**Work to be completed:** Search term "computer": copy each line of the records that contains it.

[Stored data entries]
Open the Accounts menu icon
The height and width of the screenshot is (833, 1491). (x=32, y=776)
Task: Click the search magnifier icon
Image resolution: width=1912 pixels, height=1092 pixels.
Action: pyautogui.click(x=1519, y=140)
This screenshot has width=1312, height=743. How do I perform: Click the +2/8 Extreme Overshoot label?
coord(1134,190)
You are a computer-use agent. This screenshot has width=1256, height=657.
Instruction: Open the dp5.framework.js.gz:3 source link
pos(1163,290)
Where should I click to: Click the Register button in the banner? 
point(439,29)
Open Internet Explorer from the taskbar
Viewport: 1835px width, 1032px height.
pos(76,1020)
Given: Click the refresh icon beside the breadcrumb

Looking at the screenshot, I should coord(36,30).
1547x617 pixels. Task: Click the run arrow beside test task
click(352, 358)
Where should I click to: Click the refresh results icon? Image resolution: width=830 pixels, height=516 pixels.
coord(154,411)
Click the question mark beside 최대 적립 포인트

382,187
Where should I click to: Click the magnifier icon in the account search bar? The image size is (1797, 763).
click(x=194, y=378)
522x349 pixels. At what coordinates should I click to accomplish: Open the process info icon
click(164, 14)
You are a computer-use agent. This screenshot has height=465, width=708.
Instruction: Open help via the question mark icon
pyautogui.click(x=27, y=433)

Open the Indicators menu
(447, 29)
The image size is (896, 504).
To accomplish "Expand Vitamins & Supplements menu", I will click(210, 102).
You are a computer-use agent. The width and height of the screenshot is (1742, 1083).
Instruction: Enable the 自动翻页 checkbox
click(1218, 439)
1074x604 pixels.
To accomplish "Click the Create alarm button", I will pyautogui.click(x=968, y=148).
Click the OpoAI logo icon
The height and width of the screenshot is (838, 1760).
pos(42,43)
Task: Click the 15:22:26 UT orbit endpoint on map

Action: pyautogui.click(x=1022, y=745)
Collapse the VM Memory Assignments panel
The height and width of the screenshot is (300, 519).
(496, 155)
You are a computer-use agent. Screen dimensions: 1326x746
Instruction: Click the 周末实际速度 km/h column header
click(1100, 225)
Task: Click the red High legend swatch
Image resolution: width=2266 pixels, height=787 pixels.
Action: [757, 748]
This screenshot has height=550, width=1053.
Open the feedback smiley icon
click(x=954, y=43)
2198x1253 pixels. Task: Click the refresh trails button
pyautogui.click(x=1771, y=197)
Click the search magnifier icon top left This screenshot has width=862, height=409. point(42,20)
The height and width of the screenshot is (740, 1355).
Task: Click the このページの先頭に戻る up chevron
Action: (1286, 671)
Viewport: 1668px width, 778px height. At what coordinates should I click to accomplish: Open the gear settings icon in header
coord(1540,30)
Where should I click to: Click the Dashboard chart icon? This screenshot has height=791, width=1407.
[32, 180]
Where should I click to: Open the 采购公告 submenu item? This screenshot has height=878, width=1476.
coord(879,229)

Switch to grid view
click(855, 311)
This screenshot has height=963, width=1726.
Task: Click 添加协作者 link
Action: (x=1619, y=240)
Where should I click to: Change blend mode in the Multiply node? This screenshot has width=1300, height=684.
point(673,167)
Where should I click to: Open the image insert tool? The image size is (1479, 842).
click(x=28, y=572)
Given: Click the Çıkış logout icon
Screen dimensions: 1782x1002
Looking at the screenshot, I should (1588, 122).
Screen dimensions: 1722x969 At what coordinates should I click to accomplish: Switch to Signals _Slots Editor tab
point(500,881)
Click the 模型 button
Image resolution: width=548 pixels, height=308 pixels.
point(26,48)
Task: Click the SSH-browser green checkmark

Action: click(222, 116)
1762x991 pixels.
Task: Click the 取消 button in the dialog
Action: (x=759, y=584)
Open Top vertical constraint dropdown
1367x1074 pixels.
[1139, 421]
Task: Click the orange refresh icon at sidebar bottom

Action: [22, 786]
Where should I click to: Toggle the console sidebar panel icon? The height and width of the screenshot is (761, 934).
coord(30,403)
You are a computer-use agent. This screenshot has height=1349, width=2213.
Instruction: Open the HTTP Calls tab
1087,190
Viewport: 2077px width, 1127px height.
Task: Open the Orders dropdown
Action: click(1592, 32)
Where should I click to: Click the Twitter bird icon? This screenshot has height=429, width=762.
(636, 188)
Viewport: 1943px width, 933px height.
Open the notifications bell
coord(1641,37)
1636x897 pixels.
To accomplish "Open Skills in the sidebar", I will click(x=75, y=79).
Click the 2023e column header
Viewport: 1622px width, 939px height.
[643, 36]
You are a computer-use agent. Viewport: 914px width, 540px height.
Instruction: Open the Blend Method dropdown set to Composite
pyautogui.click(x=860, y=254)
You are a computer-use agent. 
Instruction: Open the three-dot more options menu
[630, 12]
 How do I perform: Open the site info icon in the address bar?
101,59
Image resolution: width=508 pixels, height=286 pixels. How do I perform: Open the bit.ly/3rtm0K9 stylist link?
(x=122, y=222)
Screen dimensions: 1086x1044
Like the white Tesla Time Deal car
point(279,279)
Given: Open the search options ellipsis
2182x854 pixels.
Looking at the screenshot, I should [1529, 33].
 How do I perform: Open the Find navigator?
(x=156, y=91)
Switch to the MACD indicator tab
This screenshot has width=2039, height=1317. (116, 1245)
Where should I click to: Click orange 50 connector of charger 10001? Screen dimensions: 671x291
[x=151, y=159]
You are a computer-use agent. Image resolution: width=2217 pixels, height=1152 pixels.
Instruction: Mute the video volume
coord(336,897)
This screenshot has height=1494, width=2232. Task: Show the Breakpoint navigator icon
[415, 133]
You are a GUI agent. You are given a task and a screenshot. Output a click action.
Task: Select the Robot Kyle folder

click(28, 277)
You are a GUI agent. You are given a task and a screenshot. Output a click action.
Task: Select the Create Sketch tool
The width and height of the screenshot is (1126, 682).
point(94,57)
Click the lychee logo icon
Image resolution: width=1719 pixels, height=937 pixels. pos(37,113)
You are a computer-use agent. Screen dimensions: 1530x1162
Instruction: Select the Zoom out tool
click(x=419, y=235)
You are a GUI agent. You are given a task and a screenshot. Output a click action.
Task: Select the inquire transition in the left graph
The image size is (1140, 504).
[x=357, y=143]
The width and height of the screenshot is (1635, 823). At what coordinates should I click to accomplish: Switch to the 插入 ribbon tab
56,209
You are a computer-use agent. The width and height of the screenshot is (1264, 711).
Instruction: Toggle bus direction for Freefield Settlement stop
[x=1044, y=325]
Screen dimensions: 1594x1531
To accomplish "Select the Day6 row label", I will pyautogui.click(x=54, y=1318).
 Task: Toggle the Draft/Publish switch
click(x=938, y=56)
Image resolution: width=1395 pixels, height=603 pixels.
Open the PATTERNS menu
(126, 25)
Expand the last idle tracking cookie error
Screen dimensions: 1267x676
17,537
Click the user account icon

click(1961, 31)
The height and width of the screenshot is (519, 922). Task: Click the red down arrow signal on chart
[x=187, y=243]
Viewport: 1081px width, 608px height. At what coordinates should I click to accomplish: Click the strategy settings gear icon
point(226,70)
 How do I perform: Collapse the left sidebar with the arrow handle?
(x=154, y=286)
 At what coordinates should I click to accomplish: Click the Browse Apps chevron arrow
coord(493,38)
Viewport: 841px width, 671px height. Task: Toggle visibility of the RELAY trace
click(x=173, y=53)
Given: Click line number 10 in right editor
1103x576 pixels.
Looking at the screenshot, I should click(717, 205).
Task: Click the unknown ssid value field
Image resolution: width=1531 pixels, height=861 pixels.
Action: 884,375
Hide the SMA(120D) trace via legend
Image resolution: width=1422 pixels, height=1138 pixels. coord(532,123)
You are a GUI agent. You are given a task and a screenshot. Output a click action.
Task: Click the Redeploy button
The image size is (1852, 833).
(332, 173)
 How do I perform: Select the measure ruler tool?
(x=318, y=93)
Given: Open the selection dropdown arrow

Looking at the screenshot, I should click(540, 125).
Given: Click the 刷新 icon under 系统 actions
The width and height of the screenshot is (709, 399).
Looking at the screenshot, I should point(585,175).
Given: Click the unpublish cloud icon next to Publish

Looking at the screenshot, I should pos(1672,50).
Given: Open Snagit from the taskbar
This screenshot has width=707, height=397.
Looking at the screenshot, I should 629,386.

**Result of this exercise:**
You are a computer-use agent. This screenshot has width=1256, height=657.
You are a computer-use agent. This screenshot has height=465, width=708.
You are a computer-use agent. The width and height of the screenshot is (1742, 1083).
You are a computer-use agent. Screen dimensions: 1326x746
You are a computer-use agent. This screenshot has height=1349, width=2213.
You are a computer-use agent. Viewport: 914px width, 540px height.
You are a computer-use agent. 
You are a computer-use agent. Image resolution: width=2217 pixels, height=1152 pixels.
You are a computer-use agent. Screen dimensions: 1530x1162
You are a computer-use agent. The width and height of the screenshot is (1264, 711).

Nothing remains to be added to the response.